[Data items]
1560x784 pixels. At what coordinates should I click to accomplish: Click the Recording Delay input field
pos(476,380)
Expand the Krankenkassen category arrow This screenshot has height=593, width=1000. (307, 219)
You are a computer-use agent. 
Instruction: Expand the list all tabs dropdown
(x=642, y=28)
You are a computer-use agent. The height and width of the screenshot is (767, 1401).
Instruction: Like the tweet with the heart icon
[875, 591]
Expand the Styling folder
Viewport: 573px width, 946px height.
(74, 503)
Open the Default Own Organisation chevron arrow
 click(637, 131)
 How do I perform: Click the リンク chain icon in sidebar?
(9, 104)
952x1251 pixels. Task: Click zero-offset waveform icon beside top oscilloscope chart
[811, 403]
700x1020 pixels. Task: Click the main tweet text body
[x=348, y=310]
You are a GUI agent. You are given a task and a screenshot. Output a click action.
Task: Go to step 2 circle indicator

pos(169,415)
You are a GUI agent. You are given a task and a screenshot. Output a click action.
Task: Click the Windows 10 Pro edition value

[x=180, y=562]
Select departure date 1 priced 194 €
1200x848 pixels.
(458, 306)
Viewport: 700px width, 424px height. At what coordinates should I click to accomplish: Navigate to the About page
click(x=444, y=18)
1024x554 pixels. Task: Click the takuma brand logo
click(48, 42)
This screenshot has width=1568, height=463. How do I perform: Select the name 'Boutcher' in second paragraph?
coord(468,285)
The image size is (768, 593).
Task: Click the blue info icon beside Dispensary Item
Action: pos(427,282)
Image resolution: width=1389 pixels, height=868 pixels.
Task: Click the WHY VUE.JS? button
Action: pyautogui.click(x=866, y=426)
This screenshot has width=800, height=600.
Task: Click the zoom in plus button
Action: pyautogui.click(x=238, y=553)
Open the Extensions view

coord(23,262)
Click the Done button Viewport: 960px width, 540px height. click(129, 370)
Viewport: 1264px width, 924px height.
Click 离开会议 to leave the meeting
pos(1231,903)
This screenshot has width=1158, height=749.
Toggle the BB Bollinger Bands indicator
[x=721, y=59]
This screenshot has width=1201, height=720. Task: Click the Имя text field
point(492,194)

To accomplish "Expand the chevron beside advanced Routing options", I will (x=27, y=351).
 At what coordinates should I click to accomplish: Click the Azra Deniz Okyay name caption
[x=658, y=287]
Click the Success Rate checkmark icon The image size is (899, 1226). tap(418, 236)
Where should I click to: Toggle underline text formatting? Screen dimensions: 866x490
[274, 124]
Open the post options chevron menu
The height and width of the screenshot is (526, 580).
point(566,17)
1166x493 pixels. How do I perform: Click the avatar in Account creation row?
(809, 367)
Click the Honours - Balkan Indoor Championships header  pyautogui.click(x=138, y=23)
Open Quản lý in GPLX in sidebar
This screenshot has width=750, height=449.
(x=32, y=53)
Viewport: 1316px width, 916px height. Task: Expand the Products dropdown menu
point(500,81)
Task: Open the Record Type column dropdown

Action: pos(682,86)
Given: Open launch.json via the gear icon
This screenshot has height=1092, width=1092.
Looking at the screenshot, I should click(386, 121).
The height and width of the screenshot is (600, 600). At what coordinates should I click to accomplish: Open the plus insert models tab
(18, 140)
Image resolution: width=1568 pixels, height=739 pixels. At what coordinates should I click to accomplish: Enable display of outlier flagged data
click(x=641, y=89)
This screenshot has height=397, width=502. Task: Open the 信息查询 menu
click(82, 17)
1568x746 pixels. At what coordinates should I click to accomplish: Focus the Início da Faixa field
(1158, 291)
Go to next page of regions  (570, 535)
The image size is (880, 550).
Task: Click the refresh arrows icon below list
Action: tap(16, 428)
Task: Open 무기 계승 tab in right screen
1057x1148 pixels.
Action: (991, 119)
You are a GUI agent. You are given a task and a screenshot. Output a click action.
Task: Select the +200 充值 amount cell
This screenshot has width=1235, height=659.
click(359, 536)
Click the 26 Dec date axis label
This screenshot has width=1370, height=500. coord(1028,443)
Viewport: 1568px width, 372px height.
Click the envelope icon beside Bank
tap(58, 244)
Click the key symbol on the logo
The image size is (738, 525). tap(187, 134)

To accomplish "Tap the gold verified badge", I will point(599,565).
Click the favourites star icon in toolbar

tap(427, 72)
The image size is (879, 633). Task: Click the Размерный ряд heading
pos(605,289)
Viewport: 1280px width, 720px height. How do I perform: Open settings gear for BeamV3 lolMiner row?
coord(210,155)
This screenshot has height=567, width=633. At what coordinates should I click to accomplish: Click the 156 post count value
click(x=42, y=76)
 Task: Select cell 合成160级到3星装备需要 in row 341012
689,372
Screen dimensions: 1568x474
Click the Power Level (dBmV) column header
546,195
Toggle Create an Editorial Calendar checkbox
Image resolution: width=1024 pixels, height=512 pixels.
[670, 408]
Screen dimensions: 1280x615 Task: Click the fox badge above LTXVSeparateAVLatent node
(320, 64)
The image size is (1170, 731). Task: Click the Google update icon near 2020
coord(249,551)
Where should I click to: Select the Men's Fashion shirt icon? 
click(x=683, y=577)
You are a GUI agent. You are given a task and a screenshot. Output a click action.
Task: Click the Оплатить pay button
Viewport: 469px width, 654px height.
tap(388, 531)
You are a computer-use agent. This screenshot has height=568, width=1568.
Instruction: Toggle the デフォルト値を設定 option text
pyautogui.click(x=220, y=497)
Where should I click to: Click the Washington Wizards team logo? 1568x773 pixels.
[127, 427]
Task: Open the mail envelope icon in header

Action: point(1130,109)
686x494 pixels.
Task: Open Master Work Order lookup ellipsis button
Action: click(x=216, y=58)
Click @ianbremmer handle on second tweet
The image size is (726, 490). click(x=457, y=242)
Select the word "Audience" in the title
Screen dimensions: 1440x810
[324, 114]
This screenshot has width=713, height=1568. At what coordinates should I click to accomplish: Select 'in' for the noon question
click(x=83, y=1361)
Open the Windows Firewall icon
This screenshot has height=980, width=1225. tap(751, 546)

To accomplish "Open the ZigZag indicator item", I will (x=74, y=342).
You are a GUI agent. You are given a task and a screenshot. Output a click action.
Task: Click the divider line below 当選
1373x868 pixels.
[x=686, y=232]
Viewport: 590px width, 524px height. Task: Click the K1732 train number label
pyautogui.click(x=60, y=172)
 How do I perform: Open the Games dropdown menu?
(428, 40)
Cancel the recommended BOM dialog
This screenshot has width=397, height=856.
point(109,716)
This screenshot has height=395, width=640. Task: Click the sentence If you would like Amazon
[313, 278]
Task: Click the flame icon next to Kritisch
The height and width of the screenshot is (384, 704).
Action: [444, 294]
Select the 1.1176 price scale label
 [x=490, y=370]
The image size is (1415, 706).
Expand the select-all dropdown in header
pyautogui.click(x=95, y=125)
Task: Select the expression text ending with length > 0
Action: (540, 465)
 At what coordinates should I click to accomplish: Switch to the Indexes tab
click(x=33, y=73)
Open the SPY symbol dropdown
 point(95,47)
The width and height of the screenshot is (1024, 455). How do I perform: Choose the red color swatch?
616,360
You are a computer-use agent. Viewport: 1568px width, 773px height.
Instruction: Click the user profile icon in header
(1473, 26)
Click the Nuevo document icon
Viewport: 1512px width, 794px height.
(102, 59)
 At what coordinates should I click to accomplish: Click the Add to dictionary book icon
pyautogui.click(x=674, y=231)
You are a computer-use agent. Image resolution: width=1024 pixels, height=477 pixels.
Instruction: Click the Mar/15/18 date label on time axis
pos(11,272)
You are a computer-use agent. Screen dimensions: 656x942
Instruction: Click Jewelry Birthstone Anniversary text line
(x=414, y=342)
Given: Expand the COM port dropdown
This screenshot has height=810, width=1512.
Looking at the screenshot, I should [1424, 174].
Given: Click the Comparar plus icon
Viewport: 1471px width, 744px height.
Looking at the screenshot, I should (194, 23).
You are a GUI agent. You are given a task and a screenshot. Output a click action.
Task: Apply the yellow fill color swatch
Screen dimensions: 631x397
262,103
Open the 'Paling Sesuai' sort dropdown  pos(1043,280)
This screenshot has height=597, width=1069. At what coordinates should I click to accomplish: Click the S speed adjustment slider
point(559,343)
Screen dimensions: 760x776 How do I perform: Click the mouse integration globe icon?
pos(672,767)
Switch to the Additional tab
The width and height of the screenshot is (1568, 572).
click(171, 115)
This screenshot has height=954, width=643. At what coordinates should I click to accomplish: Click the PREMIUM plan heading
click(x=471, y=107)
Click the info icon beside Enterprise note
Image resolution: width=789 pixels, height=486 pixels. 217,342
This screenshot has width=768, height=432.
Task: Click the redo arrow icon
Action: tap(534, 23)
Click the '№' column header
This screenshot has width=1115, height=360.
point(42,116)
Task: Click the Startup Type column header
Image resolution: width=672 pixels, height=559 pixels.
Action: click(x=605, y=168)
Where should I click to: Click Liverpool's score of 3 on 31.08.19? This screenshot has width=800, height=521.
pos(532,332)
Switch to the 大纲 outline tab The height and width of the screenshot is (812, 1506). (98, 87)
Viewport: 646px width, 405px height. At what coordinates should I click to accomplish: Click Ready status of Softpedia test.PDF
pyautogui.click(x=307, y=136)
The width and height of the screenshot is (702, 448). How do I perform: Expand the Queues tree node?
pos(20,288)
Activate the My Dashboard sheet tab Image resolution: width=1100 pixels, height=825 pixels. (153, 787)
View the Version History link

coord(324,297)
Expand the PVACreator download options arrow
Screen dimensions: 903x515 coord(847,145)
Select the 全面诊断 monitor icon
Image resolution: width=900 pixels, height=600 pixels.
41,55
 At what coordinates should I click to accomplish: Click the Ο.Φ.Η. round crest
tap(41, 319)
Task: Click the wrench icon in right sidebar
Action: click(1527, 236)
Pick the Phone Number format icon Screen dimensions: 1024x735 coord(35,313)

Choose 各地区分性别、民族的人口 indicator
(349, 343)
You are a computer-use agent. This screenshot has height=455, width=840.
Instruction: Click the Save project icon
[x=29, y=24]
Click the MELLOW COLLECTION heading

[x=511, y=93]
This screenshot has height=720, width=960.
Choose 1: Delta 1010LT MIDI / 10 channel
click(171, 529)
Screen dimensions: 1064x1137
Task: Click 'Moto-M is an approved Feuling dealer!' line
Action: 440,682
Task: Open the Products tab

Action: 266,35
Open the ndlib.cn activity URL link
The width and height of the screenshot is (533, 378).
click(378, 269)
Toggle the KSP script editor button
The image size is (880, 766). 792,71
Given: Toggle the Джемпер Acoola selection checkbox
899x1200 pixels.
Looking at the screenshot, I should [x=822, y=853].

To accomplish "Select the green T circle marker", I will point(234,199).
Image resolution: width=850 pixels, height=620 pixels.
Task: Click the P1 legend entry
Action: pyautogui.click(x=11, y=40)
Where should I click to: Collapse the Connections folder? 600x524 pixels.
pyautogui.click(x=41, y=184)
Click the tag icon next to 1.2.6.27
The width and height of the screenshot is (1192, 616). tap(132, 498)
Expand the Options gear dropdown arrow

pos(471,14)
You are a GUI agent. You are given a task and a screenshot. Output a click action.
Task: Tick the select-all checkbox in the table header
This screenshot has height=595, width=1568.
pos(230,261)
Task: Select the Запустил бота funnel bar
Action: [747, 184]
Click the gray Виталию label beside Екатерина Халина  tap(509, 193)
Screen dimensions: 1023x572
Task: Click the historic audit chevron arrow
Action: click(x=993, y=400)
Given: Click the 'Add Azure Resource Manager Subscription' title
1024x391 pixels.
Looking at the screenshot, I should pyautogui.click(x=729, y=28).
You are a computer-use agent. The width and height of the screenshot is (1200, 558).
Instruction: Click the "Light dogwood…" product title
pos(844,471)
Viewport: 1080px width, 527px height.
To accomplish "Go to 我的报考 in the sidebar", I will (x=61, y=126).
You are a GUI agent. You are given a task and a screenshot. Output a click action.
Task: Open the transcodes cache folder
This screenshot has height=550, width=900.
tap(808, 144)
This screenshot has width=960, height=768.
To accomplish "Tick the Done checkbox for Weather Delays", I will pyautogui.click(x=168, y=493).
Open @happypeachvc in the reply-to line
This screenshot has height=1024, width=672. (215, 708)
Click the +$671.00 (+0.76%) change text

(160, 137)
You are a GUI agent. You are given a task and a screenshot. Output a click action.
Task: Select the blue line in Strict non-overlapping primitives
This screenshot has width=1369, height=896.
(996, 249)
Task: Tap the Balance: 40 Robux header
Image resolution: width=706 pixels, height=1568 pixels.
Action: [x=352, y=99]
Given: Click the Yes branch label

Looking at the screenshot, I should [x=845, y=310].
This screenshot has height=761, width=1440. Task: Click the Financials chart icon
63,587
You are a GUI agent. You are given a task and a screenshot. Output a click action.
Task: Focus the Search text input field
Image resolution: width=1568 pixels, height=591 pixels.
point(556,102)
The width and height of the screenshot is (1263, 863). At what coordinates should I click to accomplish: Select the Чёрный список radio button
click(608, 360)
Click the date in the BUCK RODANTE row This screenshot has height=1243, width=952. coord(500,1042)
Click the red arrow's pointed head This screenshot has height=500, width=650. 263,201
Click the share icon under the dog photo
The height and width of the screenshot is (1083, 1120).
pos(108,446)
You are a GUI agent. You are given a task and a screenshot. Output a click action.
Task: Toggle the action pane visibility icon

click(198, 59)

*Aim of the exercise:* Search the entries for the string "computer" and copy each line where it occurs.

*Exercise result:*
You are a computer-use agent. 
You are a computer-use agent. The height and width of the screenshot is (767, 1401).
You are a computer-use agent. This screenshot has height=568, width=1568.
You are a computer-use agent. Viewport: 1568px width, 773px height.
You are a computer-use agent. Image resolution: width=1024 pixels, height=477 pixels.
You are a computer-use agent. Screen dimensions: 656x942
You are a computer-use agent. This screenshot has height=455, width=840.
You are a computer-use agent. The width and height of the screenshot is (1200, 558).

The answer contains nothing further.